RW: I had an idea, a buddy of mine told me about how when he was at FOX they launched In Living Color and they stole like 25 million viewers from CBS who had the Super Bowl at the time. Then I started with the “What if”? We actually pitched the concept to Levity and they looked at us like we were goofy about two years ago. Fast forward to last year, Kevin flew me out to Minnesota and he wanted me to see his What Now comedy show during his tour. I had just finished working the Lil Rel comedy special for his company at the time. Then he asked me what else I got? When he did, that’s when I pulled out the whole bible of stuff. [Laughs]
TM: In Dying Laughing, you probably had one of the many touching moments. I don’t think people know what you have to go through to be a comic…
RW: Here’s the thing, I’m fortunate to be in this film. Suli McCollough is my dude. I’m fortunate because of the relationship I have with Suli allowed me to get pulled into this project I had no idea would turn into this. The Def Jam comedy story and the Bernie Mac story that I gave in the film was something I had not even considered for so long… you just were getting a very real response to me missing a human being that I actually loved because he (Bernie Mac) offered so much to me.
TM: How do you feel about the young comics that you see coming up?
RW: I’m excited to a certain degree. I watch a lot of young comics taking some chances. The internet is a double-edge sword because it’s giving them an audience. But I think the young comics are taking that audience for granted. That audience will show up but you have work hard for them to show up more than once or twice. For the most part I’m inspired. When I see these young cats it makes me want to get to the comedy club.
Royale begins asking Trey about his carrer, and most talked about project with the puppet Keisha.
RW: Tell me where do you see your character Keisha evolving in the next year?
TM: I see a pilot. I been working on a pilot that I want to pitch… I’m going to write like an internet series for her. Keisha is not really a puppet, you know. I treat her like she’s real life. I’m writing a whole storyline around her from her getting pregnant to all of that. The last one I put out on her got a million views, so if I go to a network with 15 million views a month they would take a chance on me. I’m writing to translate to TV.
RW: See this is the thing that I hear; a cat like you that has TV in mind. The internet is open 24 hours a day, why are you not wanting to be your own network?
TM: I’m not trying to leave the internet but I need that TV stamp. The reason why I need that TV stamp is the same reason why Kevin is on BET… It gives you that face value stamp of relevancy… I need that when I go on tour. That’s where I see myself going. The only people selling out in my hometown are the internet talent so that says something too.

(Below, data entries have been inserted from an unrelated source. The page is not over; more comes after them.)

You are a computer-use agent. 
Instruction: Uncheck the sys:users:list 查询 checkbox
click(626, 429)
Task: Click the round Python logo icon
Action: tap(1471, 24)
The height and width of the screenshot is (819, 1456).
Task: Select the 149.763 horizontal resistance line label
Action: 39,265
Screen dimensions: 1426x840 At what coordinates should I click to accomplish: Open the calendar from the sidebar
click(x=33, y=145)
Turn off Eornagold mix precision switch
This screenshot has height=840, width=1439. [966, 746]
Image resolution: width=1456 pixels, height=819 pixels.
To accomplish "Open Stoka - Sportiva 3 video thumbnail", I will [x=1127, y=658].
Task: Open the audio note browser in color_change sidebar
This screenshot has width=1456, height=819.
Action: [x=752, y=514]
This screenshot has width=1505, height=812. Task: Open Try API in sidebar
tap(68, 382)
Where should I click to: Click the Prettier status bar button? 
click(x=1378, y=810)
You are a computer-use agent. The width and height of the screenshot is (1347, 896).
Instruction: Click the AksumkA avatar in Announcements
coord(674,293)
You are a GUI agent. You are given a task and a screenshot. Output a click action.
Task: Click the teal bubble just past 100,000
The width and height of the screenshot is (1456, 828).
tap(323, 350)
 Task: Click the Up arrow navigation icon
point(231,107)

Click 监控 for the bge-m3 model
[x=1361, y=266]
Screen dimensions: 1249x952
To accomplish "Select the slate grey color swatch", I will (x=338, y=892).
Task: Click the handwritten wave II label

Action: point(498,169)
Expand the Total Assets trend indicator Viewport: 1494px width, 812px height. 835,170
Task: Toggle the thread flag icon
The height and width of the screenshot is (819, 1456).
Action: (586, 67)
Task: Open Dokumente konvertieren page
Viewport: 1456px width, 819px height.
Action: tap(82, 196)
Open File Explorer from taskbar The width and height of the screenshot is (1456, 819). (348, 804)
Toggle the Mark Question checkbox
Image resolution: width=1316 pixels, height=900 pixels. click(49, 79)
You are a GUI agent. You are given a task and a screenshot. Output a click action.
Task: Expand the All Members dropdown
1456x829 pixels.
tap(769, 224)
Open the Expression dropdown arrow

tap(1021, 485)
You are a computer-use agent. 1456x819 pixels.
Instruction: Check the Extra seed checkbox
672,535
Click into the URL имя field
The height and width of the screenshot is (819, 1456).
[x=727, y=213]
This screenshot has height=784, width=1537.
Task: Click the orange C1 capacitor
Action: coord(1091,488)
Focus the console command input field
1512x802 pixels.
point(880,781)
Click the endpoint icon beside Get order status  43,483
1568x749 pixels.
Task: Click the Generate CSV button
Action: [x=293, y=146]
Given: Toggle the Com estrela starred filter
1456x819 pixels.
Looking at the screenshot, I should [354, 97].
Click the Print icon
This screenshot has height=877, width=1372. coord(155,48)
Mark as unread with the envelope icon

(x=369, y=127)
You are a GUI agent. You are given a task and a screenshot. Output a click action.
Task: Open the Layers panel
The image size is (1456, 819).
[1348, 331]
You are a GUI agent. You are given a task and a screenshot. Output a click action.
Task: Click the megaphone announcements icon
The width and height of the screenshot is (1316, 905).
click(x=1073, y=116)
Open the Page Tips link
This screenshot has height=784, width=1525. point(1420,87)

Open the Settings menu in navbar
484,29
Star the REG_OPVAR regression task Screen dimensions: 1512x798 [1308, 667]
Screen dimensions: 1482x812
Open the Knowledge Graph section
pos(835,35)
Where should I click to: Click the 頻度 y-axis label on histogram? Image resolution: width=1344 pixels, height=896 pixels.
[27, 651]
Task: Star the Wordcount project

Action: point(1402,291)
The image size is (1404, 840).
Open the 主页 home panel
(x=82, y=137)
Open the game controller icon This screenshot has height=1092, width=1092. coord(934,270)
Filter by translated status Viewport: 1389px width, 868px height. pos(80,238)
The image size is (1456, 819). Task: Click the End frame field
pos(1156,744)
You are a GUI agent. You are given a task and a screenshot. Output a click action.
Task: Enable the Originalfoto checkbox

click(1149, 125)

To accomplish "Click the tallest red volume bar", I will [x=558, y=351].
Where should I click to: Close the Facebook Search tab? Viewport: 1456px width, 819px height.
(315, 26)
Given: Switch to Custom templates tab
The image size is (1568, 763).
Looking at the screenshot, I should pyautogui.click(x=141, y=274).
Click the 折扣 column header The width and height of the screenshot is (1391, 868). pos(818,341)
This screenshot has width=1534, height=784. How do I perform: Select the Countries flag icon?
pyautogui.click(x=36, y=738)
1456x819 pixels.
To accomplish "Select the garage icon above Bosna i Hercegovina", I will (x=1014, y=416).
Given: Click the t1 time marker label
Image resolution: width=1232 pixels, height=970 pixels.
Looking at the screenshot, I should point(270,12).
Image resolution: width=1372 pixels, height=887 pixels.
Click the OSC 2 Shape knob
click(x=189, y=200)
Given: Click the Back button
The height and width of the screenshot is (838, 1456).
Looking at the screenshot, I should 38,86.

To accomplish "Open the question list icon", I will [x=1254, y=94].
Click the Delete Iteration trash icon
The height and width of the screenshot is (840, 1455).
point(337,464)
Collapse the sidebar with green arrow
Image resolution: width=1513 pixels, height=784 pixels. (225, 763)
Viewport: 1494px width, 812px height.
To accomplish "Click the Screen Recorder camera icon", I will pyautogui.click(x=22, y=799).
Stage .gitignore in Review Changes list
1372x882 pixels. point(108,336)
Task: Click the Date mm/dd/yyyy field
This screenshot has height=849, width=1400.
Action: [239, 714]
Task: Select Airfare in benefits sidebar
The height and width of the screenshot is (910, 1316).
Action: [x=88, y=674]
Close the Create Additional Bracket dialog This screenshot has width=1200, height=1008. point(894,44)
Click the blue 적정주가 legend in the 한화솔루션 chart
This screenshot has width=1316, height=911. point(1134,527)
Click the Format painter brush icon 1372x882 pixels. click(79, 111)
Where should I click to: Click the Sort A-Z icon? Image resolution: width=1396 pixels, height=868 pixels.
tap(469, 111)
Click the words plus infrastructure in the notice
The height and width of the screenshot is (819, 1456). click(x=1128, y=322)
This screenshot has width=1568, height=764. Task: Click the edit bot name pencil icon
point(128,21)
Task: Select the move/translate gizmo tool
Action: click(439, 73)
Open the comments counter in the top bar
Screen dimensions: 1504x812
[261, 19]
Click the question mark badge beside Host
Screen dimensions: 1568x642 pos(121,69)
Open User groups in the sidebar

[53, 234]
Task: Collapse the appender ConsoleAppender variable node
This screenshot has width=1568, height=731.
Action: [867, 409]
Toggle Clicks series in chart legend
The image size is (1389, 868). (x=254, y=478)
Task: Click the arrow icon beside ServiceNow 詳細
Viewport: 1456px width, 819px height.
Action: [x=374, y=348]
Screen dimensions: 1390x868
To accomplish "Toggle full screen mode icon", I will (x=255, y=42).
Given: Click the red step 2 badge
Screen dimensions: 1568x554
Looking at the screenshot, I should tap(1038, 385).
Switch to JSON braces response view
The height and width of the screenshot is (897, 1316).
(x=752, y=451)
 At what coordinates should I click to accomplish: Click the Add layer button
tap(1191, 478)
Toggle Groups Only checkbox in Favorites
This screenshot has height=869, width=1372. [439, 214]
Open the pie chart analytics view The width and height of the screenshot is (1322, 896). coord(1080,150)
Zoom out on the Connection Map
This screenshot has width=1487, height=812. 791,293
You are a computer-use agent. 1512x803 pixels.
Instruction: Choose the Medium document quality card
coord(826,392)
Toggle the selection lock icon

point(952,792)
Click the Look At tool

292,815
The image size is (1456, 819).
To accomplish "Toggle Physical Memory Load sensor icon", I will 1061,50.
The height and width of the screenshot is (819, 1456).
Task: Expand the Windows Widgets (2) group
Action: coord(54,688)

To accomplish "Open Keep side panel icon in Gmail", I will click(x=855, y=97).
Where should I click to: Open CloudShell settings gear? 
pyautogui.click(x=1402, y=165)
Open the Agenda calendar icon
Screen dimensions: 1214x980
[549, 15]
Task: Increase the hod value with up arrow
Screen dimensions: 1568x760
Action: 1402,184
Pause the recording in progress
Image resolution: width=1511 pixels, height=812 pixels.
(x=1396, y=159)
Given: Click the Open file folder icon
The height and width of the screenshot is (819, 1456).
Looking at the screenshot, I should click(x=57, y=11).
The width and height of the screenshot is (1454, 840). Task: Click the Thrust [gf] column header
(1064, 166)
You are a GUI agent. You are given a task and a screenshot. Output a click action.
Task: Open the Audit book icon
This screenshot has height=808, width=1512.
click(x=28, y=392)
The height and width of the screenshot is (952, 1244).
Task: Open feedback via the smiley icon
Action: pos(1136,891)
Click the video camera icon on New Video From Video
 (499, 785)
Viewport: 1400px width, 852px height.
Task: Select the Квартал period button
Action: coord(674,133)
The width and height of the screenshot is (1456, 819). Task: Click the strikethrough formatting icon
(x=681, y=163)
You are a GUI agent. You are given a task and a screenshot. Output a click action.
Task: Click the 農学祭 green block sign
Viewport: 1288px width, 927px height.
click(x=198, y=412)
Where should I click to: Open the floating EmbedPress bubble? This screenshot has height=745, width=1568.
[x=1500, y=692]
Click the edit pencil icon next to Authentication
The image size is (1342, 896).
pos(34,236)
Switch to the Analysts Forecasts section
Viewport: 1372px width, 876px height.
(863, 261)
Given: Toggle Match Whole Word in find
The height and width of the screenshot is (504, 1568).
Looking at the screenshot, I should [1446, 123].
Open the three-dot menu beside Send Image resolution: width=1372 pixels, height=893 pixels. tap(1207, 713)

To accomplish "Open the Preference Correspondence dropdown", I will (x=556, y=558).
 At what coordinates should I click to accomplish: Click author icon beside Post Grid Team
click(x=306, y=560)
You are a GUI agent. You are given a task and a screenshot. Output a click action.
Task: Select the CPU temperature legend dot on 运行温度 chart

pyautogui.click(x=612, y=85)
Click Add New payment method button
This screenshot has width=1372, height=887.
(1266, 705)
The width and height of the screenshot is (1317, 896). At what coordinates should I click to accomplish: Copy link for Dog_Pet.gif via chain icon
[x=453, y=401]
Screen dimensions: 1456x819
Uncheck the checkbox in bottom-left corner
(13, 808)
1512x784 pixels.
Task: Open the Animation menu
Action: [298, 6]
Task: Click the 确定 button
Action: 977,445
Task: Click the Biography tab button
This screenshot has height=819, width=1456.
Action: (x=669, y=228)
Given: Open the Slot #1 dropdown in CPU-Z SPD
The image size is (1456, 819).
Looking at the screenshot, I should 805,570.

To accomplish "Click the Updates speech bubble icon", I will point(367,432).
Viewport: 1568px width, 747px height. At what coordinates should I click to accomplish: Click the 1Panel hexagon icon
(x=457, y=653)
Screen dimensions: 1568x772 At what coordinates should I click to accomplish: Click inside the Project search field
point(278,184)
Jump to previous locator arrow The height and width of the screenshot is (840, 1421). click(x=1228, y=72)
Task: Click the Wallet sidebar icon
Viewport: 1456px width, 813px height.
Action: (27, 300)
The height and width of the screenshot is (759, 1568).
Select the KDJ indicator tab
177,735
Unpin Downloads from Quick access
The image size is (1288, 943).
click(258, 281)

RW: What’s the big picture for you right now?
TM: I have a few projects, I want to make a connection with the people …. (Royale: That’s too vague).. Ok my bad [Laughs] I’ve been shooting Facebook videos for Keisha and that’s my goal right now. I recently got into Sundance festival based off a script I did for this internet series called Lame Lance. As of right now I’m going to keep working on these videos…. I’m going to keep pushing out these videos then in the Spring I’m going to try to do a 8 city-run….. I believe if you get 20-30 Millions views a week they can’t ignore the numbers… but then again if they do you still will be a millionaire.
RW: I’m going to give you one piece of advice. Take out the whole network piece. Take the Keisha joint and expand her world. When you make the show more than just the two of you… then make the deal that allows you to tap into way more followers and get into a situation that allows you to own what you need to know. Jerry Seinfeld just took Comedian In Cars Getting Coffee to Netflix because he owns it. If you have the audience; TV is going to chase you.